The request: In the passage on polynomial division below, what polynomial is identified as the quotient?

* START Selected extract *

Now, since \(4x-3\) has a lower degree than \(2x^{2}+x-1\), we can stop there. Thus, we can conclude that \(3x^{2}+x+1\) is the quotient polynomial and \(4x-3\) is the remainder polynomial, implying

\[6x^4+5x^{3}+4x-4=(2x^{2}+x-1)(3x^{2}+x+1)+4x-3. \ _\square\]

Now we can see that in the division algorithm, \(f(x)\) is the dividend polynomial, \(g(x)\) is the divisor polynomial, \(q(x)\) is the quotient polynomial and \(r(x)\) is the remainder polynomial. Therefore, the identity \(f(x)=g(x)\cdot q(x)+r(x)\) expresses the fact that

\[\text{(dividend) = (divisor)(quotient) + (remainder)}.\]

We often refer to the value of \(\frac{f(x)}{g(x)}\) as the quotient, but the word used in this way must not be confused with the quotient polynomial \(q(x)\) in the division algorithm.

* END Selected extract *
* START Recorded data *

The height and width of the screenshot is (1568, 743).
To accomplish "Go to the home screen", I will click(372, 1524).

* END Recorded data *

Exercise solution: 3x² + x + 1